Fraternité humaine, défi au ciel chrétien, culte dénaturé du dieu nature,--c'est le sens de la _Messe noire_.

L'autel était dressé au grand serf Révolté, _Celui à qui on a fait tort_, le vieux Proscrit, injustement chassé du ciel, «l'Esprit qui a créé la terre, le Maître qui fait germer les plantes». C'est sous ces titres que l'honoraient les _Lucifériens_, ses adorateurs, et (selon une opinion vraisemblable), les chevaliers du Temple.

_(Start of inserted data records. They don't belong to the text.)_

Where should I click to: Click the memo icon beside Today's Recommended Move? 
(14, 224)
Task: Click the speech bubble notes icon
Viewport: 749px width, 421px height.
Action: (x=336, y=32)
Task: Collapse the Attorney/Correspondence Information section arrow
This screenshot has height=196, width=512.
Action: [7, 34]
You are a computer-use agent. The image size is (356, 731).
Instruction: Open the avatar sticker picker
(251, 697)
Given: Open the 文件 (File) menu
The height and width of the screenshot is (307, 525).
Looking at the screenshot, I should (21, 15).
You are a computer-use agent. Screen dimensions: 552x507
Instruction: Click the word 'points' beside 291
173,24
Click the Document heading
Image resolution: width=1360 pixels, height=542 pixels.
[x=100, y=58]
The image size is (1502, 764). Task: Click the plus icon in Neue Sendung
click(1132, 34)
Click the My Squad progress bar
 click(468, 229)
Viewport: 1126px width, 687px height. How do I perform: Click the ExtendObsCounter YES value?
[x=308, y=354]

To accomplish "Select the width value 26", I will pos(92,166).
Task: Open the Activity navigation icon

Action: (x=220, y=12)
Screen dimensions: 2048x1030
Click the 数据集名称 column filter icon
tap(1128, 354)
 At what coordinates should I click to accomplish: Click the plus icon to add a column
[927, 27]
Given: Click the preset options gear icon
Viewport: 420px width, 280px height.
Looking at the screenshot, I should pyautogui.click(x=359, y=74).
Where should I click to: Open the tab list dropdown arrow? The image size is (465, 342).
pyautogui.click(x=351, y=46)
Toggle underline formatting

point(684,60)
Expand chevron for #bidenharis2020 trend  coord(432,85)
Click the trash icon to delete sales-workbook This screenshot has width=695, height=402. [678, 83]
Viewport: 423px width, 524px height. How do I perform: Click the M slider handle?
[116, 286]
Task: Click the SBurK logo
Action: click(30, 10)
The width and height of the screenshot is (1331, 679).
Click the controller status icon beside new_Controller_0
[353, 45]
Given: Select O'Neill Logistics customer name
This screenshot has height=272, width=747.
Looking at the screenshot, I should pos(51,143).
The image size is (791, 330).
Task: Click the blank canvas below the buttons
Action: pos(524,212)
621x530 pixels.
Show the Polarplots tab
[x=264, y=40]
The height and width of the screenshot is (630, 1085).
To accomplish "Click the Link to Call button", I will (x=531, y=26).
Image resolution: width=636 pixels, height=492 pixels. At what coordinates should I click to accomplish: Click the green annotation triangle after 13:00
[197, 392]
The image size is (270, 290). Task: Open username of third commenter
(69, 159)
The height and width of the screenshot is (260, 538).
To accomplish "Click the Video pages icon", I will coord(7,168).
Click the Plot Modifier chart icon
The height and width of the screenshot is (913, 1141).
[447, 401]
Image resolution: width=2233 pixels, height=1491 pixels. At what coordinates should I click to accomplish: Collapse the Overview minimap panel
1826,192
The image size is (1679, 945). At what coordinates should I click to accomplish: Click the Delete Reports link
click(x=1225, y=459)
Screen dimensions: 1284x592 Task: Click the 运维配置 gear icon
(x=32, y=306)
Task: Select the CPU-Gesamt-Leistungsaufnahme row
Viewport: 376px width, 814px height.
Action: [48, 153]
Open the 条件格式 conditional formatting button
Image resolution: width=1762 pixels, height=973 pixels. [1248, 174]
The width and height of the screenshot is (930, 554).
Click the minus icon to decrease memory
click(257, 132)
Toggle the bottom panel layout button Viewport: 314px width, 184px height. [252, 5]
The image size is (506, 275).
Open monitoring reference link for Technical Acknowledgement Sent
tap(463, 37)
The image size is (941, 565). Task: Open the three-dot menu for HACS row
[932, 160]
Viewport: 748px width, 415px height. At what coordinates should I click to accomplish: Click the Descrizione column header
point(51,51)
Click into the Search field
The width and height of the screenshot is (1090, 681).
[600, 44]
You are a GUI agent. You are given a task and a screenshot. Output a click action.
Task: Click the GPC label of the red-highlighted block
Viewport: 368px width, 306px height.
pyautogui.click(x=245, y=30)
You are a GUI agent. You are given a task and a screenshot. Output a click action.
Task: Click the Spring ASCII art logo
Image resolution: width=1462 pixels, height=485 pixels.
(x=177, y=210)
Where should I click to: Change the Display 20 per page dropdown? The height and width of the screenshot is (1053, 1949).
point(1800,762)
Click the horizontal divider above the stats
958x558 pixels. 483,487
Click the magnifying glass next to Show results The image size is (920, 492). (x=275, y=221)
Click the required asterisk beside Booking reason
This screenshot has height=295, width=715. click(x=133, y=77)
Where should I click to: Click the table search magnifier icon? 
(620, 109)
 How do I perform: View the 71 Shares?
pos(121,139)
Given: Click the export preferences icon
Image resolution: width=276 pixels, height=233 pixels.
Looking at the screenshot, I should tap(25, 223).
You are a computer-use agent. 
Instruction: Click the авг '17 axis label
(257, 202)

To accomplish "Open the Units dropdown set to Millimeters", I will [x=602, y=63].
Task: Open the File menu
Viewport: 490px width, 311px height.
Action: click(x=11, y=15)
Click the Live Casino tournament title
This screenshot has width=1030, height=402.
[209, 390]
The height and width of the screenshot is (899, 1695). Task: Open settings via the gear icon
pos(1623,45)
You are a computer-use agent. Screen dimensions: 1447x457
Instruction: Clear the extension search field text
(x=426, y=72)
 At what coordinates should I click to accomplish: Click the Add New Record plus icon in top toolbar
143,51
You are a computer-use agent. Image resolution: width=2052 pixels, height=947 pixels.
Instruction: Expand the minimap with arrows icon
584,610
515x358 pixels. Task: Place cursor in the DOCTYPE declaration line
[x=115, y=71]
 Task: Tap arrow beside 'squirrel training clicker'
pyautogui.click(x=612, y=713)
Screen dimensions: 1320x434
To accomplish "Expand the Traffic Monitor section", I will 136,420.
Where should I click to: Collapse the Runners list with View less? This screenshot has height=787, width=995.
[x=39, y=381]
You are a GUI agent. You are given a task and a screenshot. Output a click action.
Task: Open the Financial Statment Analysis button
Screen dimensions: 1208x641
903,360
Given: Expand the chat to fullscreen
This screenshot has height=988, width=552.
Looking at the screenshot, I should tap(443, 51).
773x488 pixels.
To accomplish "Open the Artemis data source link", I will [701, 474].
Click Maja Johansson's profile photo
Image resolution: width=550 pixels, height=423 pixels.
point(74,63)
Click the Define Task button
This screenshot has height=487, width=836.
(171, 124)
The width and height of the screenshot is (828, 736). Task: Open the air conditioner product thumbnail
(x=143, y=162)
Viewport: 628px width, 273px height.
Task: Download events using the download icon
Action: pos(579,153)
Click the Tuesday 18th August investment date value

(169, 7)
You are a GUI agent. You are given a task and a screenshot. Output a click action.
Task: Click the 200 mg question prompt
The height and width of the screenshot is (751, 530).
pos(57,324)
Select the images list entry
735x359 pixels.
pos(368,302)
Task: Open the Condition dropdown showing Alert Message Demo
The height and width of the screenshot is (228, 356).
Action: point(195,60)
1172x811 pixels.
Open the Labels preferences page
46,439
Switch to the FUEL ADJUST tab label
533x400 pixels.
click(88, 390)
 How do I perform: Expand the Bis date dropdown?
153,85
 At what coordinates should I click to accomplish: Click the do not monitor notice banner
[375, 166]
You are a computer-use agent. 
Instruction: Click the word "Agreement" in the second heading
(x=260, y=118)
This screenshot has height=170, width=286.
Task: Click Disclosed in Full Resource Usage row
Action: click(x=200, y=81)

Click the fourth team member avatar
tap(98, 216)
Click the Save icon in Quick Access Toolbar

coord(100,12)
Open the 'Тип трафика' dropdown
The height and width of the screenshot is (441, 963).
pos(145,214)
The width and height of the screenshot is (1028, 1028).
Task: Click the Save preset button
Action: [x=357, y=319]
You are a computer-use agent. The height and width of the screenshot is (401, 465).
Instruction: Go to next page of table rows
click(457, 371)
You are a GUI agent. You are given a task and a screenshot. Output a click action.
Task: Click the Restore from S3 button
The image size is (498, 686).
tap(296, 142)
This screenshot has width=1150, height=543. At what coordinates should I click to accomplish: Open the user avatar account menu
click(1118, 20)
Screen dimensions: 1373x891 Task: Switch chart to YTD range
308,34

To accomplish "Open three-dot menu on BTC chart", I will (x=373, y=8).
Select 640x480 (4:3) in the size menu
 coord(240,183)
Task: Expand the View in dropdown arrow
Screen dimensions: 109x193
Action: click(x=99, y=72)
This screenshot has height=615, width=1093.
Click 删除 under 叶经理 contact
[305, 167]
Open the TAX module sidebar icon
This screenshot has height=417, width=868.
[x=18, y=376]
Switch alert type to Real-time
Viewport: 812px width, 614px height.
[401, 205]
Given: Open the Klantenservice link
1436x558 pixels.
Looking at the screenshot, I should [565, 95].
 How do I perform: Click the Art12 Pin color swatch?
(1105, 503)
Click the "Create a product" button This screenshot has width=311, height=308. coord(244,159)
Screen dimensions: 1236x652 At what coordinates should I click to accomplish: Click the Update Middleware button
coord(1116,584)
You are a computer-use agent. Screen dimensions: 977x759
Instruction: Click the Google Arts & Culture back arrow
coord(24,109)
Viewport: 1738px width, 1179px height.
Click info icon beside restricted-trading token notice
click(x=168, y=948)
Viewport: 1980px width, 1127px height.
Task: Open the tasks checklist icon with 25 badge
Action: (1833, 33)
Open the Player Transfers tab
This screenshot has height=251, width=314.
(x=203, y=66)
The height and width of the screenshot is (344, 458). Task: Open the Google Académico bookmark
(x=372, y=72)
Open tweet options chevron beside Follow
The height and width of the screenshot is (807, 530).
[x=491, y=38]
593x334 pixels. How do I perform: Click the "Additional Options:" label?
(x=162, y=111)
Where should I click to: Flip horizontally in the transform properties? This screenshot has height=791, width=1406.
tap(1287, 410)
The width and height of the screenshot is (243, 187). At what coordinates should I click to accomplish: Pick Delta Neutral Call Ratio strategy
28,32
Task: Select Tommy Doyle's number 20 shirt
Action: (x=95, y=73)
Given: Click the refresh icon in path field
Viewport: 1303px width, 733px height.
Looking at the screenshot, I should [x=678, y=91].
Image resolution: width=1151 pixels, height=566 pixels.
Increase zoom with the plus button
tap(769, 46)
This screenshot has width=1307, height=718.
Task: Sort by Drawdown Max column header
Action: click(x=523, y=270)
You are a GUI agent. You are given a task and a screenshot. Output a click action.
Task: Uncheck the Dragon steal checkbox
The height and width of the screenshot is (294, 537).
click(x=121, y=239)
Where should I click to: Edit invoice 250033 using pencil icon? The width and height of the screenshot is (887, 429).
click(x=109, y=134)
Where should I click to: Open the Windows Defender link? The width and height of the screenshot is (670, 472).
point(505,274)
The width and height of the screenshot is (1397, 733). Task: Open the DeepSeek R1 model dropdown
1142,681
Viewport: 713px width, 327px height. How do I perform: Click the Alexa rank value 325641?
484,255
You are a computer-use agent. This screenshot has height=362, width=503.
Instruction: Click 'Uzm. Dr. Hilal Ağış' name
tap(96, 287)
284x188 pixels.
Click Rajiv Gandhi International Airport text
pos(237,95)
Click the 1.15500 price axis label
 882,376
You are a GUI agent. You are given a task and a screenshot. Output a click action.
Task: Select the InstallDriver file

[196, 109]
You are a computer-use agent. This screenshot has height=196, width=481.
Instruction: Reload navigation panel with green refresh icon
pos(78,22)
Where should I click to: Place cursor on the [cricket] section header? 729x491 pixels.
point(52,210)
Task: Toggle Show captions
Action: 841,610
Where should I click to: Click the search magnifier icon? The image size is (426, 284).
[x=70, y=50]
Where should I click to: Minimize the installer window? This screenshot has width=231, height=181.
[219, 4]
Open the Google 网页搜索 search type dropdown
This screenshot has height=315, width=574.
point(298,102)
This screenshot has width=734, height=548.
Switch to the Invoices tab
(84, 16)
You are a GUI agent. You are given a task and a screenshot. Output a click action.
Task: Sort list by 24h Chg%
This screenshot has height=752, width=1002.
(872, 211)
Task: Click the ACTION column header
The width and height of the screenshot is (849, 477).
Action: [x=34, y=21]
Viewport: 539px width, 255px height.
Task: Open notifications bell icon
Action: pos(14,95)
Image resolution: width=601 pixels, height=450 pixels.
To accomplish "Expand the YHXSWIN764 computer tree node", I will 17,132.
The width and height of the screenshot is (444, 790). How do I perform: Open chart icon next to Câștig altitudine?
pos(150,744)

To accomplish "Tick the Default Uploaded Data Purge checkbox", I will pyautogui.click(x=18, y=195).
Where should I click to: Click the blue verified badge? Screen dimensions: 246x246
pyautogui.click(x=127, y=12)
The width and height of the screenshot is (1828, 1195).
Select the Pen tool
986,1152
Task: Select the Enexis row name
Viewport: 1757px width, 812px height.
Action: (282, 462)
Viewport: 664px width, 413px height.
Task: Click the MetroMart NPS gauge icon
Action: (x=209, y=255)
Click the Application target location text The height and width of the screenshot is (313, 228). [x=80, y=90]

Le grand miracle, en ces temps misérables, c'est qu'on trouvait pour la cène nocturne de la fraternité ce qu'on n'eût pas trouvé le jour. La sorcière, non sans danger, faisait contribuer les plus aisés, recueillait leurs offrandes. La charité, sous forme satanique, étant crime et conspiration, étant une forme de révolte, avait grande puissance. On se volait le jour son repas pour le repas commun du soir.

Représentez-vous, sur une grande lande, et souvent près d'un vieux dolmen celtique à la lisière d'un bois, une scène double: d'une part, la lande bien éclairée, le grand repas du peuple;--d'autre part, vers le bois, le chœur de cette église dont le dôme est le ciel. J'appelle chœur un tertre qui domine quelque peu. Entre les deux, des feux résineux à flamme jaune et de rouges brasiers, une vapeur fantastique.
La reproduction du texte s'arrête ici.